Modelling has been used in the past to understand a congestion control algorithm’s behaviour. For example, the Mathis equation showed that TCP Reno’s throughput is inversely proportional to its loss-rate.

In our research paper presented at the 2019 Internet Measurement Conference, we built a similar model to understand a BBR flow’s throughput when competing with other flows.

Our model has two important findings:

- While BBR is supposed to be a rate-based algorithm, when competing with other flows, BBR is window-limited.
- BBR’s throughput when competing with loss-based algorithms does not depend on the number of competing loss-based flows.

## How does BBR work?

BBR is designed to be a rate-based algorithm. In contrast to window-based TCP variants (for example Cubic and Reno) which control the amount of in-flight data, BBR’s goal is to figure out what its fair share of the bottleneck link is and to pace the sending of packets at exactly that rate.

**WHAT YOU NEED TO DO**:
1. Decide whether each statement agrees with the BBR passage. Answer yes or no for each, and quote the words from the passage that decide it.
(a) The Mathis equation showed that TCP Reno's throughput is inversely proportional to its loss-rate.
(b) BBR's throughput against loss-based algorithms grows as the number of competing loss-based flows increases.
(c) Cubic and Reno are rate-based algorithms.
2. Translate this sentence from the BBR passage into Spanish: "While BBR is supposed to be a rate-based algorithm, when competing with other flows, BBR is window-limited."
3. According to the BBR passage, where was the research paper presented?

**DATASET SECTION**:
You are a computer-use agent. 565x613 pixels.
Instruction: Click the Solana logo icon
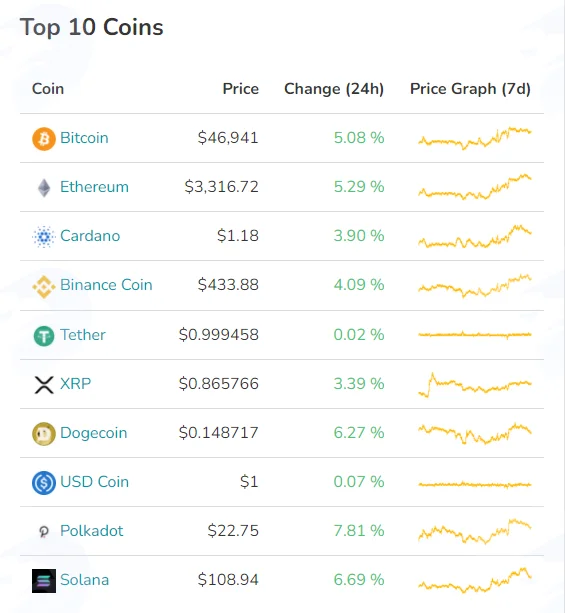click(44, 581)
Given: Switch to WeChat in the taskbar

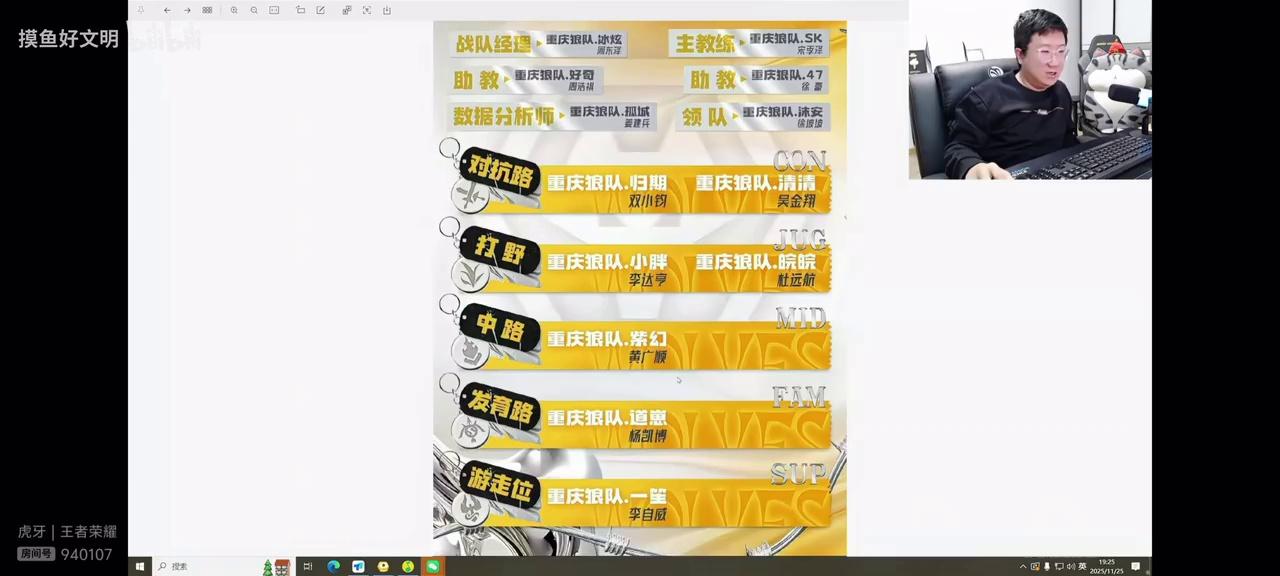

**TASK-BY-TASK OUTPUTS**:
1.
(a) Yes: "the Mathis equation showed that TCP Reno’s throughput is inversely proportional to its loss-rate"
(b) No: "BBR’s throughput when competing with loss-based algorithms does not depend on the number of competing loss-based flows"
(c) No: "window-based TCP variants (for example Cubic and Reno)"

2. Aunque se supone que BBR es un algoritmo basado en la tasa, cuando compite con otros flujos, BBR está limitado por la ventana.

3. At the 2019 Internet Measurement Conference.